• **DESCRIPTION OF THE TASK**
Extract, from the listing that follows, each line containing the word "computer".
########
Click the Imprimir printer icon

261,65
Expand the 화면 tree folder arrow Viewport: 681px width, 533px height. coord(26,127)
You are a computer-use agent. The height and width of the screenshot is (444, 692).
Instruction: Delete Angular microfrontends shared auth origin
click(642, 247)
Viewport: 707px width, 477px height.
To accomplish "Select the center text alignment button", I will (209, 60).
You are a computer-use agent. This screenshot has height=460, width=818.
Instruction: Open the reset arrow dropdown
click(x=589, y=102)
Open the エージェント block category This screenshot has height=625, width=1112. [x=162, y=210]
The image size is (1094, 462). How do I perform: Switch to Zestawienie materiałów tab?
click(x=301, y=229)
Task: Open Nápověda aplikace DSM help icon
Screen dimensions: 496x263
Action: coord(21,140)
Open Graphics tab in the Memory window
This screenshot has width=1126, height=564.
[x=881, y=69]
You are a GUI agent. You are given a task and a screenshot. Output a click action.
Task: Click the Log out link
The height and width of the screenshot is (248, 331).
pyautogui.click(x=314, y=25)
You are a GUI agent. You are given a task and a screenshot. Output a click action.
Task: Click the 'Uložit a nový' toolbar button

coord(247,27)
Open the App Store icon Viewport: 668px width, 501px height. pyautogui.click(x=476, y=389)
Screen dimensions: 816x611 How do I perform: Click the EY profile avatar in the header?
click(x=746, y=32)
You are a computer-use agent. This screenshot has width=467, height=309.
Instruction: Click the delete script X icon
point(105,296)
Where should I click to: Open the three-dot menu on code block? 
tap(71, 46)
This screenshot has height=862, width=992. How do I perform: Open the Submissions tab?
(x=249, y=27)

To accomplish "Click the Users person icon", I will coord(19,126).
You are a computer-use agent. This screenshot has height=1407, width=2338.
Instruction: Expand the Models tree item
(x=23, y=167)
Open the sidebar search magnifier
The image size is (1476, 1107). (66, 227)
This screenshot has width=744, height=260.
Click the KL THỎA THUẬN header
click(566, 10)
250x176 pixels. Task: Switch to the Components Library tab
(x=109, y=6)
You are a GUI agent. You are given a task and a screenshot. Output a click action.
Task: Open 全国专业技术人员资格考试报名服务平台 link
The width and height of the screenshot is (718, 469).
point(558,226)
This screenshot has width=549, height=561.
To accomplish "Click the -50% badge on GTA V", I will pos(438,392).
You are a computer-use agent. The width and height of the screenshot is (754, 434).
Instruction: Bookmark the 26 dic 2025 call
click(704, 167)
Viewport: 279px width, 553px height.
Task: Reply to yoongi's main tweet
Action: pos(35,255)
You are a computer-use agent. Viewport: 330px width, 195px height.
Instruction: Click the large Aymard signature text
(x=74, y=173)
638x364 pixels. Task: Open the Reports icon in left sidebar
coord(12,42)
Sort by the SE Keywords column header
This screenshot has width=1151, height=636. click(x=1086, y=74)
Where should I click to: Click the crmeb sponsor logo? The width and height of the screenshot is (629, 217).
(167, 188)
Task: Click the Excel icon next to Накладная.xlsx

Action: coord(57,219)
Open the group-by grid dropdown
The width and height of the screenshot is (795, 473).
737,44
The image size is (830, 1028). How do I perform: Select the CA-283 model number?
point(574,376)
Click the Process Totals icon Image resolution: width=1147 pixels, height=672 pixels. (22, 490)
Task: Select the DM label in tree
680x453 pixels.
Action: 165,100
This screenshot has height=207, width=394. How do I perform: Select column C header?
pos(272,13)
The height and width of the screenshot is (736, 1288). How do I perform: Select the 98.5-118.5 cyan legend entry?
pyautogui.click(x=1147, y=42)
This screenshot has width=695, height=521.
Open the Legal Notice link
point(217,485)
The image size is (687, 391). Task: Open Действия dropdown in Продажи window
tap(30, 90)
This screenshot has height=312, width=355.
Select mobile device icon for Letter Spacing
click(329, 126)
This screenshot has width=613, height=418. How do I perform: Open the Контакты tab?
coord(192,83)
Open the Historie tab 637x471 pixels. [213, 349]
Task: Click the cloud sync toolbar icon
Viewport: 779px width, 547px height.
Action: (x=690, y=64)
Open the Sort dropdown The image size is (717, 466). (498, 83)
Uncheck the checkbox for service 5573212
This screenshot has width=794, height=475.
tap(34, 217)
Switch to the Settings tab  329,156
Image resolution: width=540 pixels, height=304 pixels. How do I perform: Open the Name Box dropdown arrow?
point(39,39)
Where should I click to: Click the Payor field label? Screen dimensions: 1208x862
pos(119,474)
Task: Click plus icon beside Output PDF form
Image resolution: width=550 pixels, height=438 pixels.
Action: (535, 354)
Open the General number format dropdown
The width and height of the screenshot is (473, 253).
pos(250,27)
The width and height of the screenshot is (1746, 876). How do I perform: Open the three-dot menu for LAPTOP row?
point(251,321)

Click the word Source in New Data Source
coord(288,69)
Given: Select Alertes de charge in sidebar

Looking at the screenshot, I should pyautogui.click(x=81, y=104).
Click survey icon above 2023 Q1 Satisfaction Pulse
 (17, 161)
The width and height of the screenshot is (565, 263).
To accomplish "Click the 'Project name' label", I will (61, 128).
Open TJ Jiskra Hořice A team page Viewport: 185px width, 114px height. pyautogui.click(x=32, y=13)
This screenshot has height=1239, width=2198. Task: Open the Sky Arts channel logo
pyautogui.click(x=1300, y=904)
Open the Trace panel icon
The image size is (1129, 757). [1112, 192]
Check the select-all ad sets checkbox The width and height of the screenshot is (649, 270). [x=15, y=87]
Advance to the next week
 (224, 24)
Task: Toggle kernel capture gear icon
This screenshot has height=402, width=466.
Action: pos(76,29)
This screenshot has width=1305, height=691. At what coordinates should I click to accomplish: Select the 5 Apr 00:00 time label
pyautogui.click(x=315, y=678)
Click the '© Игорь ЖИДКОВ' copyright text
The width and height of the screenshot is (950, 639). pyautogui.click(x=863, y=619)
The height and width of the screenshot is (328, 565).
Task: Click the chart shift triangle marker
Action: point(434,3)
########
• **TASK SOLUTION**
You are a computer-use agent. The height and width of the screenshot is (444, 692).
You are a computer-use agent. This screenshot has height=460, width=818.
You are a computer-use agent. This screenshot has width=467, height=309.
You are a computer-use agent. This screenshot has height=1407, width=2338.
You are a computer-use agent. The width and height of the screenshot is (754, 434).
You are a computer-use agent. Viewport: 330px width, 195px height.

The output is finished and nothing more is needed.